El director británico Bernard Rose adaptó a la pantalla uno de los relatos incluidos en los “Libros de sangre” de Clive Barker, obteniendo un resultado aceptable aunque irregular y manteniendo la tendencia consistente en que las traslaciones fílmicas de los textos del escritor inglés aún no han logrado alcanzar o superar la altura de éstos, sin importar que hayan sido realizadas por el mismo escritor o por manos ajenas.

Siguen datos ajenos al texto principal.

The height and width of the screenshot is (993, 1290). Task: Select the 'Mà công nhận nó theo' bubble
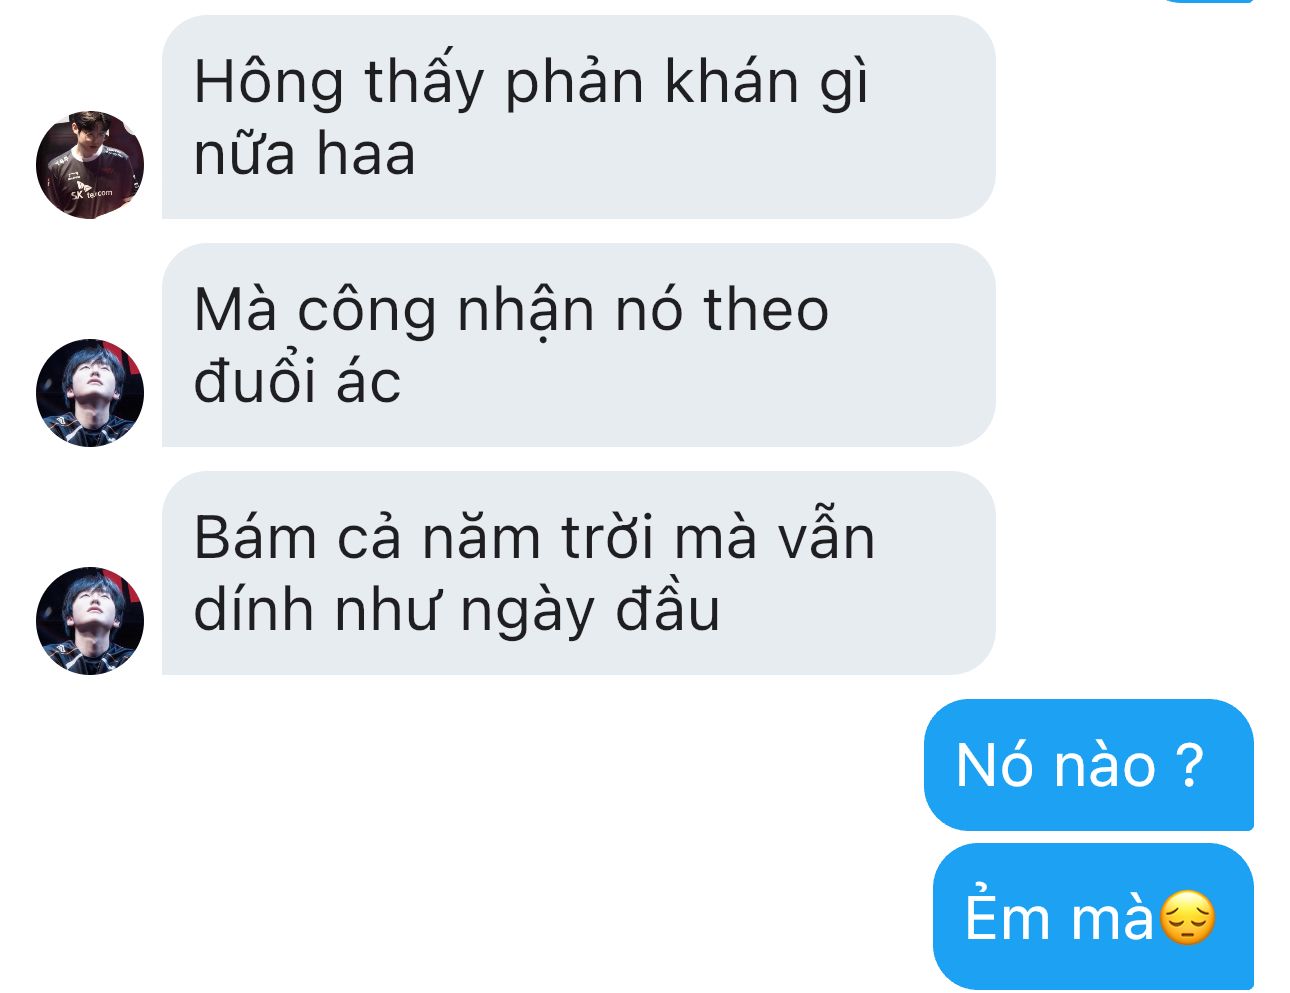point(579,345)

En esta ocasión nos encontramos con uno de los productos más reseñables junto a Hellraiser: Los que traen el infierno, 1987; Razas de noche, 1990; o El señor de las ilusiones, 1995, curiosamente todas ellas dirigidas por Barker con la excepción del filme que nos ocupa. En los cuatro casos hallamos filmes dignos, capaces de entretener y mantener nuestra atención, pero que por una u otra razón no llegan a alcanzar resultados notables, y mucho menos sobresalientes.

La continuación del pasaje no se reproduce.